Le carrefour où tout a basculé
A un carrefour de la piste alors qu’elle doit tourner à droite, la voiture n°63 prend à gauche et fonce sur les spectateurs. "La voiture est partie droit sur la foule, a percuté une première rangée de spectateurs avant de décoller et de faucher d'autres personnes, qui se trouvaient plus loin", a raconté un témoin à Var Matin. Il était environ 16h30. Un spectateur de 20 ans et un commissaire de course sont fauchés et n’ont pas survécu. La course a été immédiatement interrompue et les sapeurs-pompiers du Var sont intervenus rapidement sur les lieux du drame. Des photos et des films amateurs des spectateurs sont entre les mains des enquêteurs qui doivent déterminer les circonstances du drame.
Un parcours pourtant sécurisé
Selon toute vraisemblance, la sécurité du site n’est pas à remettre en cause. Le rallye régional des Maures a, selon le préfet du Var, reçu « l’avis favorable » de toutes les administrations concernées. L'organisation du rallye est passée au crible par les enquêteurs par rapport au placement des panneaux et balises et l’organisation des repérages. En effet, les zones interdites au public sont normalement délimitées et signalées par des panneaux. Mais l’imprudence de certains spectateurs reste difficile à maîtriser par les organisateurs. D’ailleurs ce n’est pas la première fois qu’un tel incident se produit. Le 28 avril dernier, un spectateur de 65 ans, qui se trouvait dans une zone interdite au public, a été fauché par une voiture lors du rallye national de Lozère et est décédé. Le 12 novembre dernier, le même incident s’est produit au rallye de la Vallée de l’Ognon, en Haute-Saône, tuant un jeune homme de 19 ans.
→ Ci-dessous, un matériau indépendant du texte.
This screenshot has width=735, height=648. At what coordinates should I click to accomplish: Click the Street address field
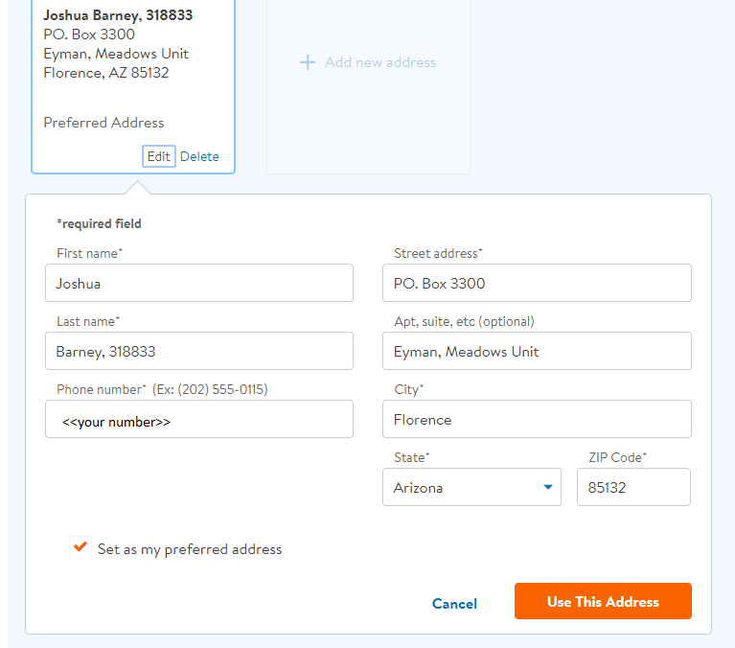click(537, 283)
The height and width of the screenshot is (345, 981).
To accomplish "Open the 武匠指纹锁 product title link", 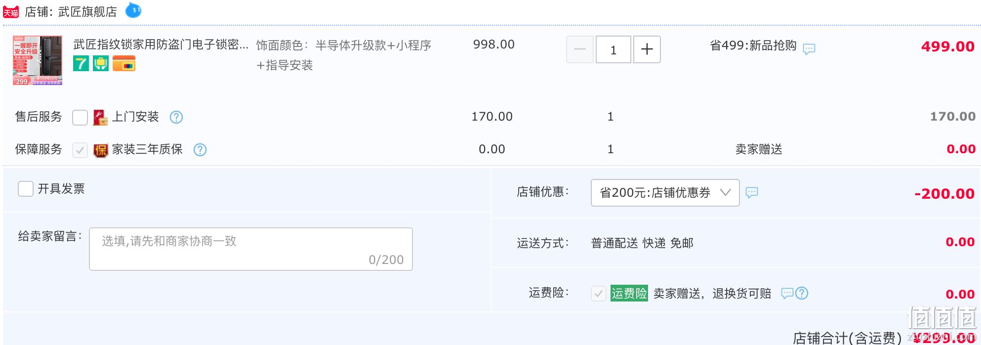I will tap(161, 44).
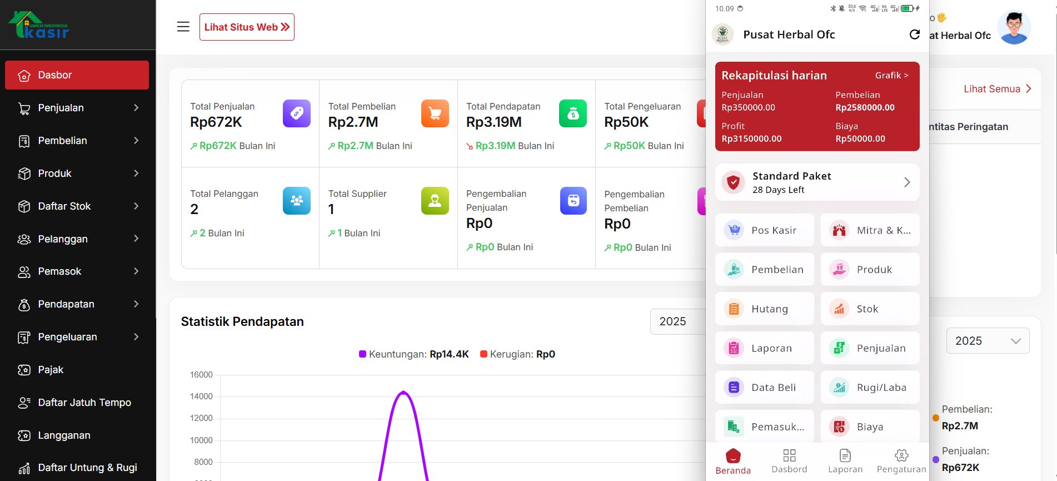
Task: Expand the Daftar Stok sidebar menu
Action: click(77, 206)
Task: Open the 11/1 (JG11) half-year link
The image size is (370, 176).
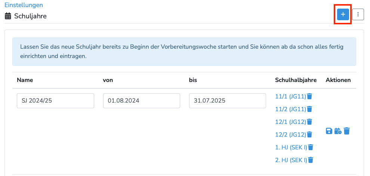Action: (x=290, y=97)
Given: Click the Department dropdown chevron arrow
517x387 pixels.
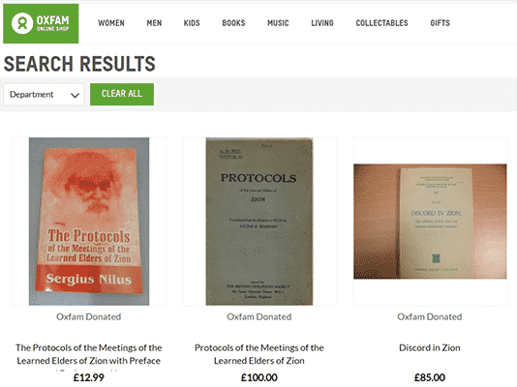Looking at the screenshot, I should tap(75, 95).
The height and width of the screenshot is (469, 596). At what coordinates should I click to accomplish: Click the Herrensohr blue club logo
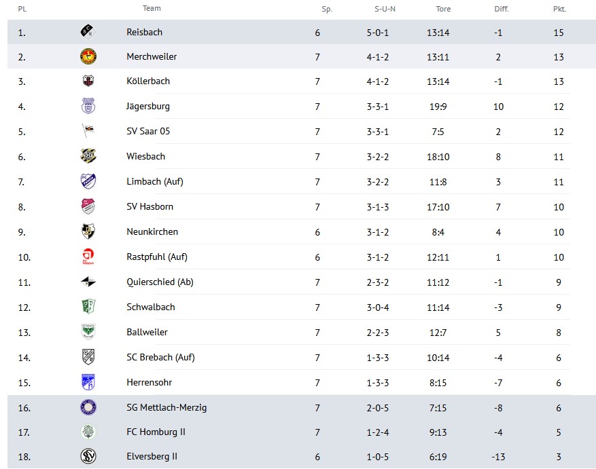point(88,382)
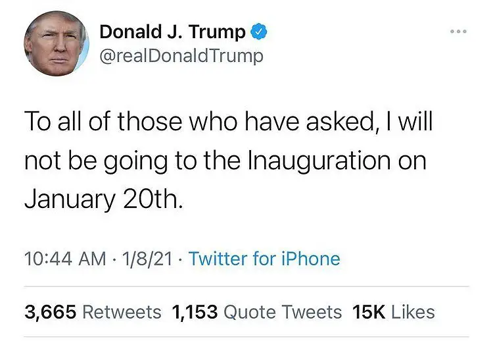The height and width of the screenshot is (341, 493).
Task: Click the bold 1,153 number
Action: (x=195, y=312)
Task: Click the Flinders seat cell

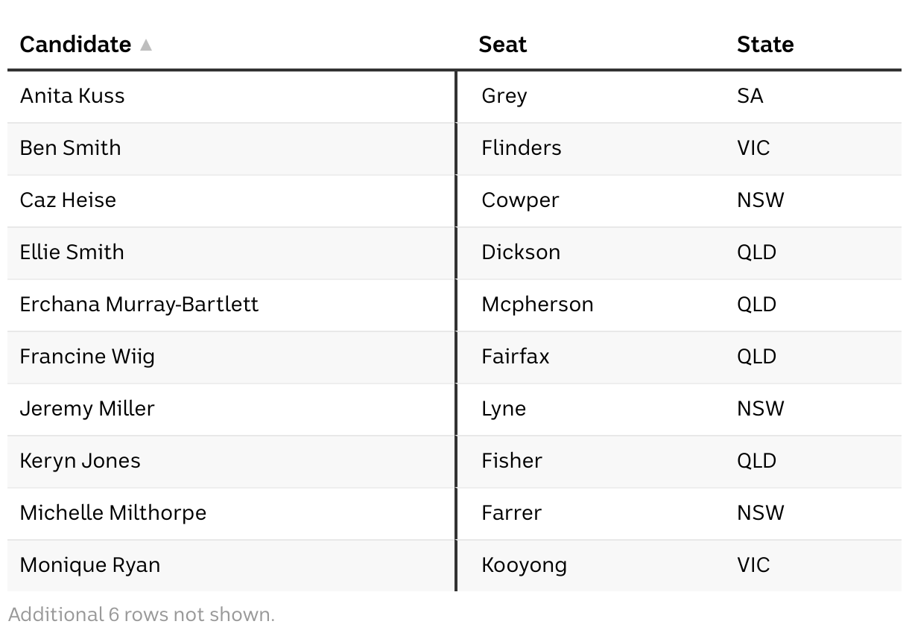Action: [521, 148]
« Tous touchés par ce qui s’est passé »
Suite au drame de Samedi dans le Var, cinq blessés sont actuellement dans un état « d’urgence absolue » et leur pronostic vital est engagé. Parmi eux se trouvent deux mineurs de 12 et 17 ans. Quinze blessés, dont un garçon de 9 ans, étaient encore dimanche dans un état stationnaire, en « urgence relative ». L’émotion est encore palpable à Plan-de-la-Tour. Pour Pierre Barras, membre du comité d’organisation du rallye, l’erreur de trajectoire est la vraie raison du drame : «Le pilote de la voiture n°63 est arrivé au taquet au carrefour où il aurait dû tourner à droite. Les spectateurs se trouvaient dans une zone publique, validée comme telle par les autorités. La voiture a tapé violemment dans le mur de pierre sur lequel se trouvaient les spectateurs. Je comprends la colère de certaines personnes mais aller jusqu’à traiter les organisateurs d’assassins… Nous sommes tous très touchés par ce qui s’est passé.» Les résultats des expertises, notamment celle du véhicule, sont attendus aujourd’hui. Selon le témoignage du pilote, ce sont les freins qui ont lâchés. Reste à démêler le vrai du faux.